Reasonably Available Information

Reasonably Available Information

Operators are only required to provide information to law enforcement if it is reasonably available. For example, “call-identifying information is reasonably available to a carrier if it is present at an intercept access point and can be made available without the carrier being unduly burdened with network modifications”.

The EU statute is similar in identifying when information is technically feasible and economically feasible available.

Thus Call Forwarding Information might not always be reasonably available in a SIP environment - since the call forwarding could happen outside the control of a given operator.

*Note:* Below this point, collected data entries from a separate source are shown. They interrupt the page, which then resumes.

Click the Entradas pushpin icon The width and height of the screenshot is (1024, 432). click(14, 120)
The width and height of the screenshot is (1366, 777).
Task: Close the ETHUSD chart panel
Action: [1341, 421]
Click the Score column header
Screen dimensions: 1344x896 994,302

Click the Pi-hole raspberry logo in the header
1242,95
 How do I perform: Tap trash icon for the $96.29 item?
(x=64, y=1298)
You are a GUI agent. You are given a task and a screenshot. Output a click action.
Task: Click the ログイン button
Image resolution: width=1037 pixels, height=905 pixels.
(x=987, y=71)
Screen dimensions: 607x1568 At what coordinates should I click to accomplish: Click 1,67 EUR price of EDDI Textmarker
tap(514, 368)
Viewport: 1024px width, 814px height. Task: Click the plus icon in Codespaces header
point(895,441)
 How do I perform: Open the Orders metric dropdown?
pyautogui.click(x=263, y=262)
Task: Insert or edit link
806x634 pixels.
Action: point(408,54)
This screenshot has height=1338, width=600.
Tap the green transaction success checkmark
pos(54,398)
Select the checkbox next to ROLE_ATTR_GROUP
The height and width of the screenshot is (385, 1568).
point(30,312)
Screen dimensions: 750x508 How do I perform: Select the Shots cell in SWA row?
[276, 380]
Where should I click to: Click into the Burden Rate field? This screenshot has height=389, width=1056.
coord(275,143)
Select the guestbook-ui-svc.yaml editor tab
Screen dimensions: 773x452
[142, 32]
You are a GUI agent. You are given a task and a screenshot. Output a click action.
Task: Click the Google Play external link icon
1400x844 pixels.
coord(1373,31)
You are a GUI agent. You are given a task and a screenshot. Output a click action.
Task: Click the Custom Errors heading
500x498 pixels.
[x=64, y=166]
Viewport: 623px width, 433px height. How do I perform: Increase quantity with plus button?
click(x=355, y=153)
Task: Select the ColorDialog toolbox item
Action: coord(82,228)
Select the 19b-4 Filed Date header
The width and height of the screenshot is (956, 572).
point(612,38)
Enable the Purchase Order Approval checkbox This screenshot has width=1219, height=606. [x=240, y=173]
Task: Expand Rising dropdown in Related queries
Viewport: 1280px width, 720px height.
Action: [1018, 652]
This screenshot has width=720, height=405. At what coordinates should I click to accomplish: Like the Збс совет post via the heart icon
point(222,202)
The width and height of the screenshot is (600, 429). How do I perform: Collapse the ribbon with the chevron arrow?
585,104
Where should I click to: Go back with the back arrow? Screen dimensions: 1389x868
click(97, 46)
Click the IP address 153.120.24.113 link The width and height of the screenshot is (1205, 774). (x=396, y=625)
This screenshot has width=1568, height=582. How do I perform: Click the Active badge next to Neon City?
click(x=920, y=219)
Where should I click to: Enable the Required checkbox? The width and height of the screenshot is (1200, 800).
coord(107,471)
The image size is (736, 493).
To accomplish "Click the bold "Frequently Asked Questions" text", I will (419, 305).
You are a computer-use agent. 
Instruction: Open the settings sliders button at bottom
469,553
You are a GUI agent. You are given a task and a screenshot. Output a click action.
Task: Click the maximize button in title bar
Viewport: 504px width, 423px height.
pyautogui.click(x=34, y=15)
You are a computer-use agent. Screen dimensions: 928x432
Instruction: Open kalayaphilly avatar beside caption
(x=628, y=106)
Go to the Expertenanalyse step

Similarly Dialed-Digit Extraction might not be available in a SIP environment since the actual IP address of the source and destination might be inside encrypted SDP


Transcript

[slide389] Now, between the U.S. and the EU, there's a big difference. In the U.S., you're required to provide this information to law enforcement if they present a warrant. But in the EU, the rule is it has to be both technically feasible to do and economically feasible to do. Whereas the U.S. only requires technical feasibility. If you can provide this information, you have to provide it. The EU says it has to be technically feasible and economically feasible. So in Sweden, has anyone noticed why there's a charge whenever you make a voiceover IP call? There's always an initial charge. Why is that? Even if you have unlimited numbers of minutes of talk time by your voice over IP provider, why did they charge an opening fee? Because they're trying to ensure that there is an economic reason why they can collect that data of who you're calling. Because if they didn't charge you a fee for that, do they need to collect the information? No. So the regulator said, you must charge this fee, so you have a reason, and therefore, what happens? The police can come later and say, we want the records of who called who. An interesting feature. Of course, with call forwarding, you might not actually know who they're calling. You might simply see a relay that they're calling through. You might even have digit extraction, so I go to the relay, and there I provide the relay the information about who I really want to contact. In which case, the service provider might not be able to provide the information of who you talk to at all.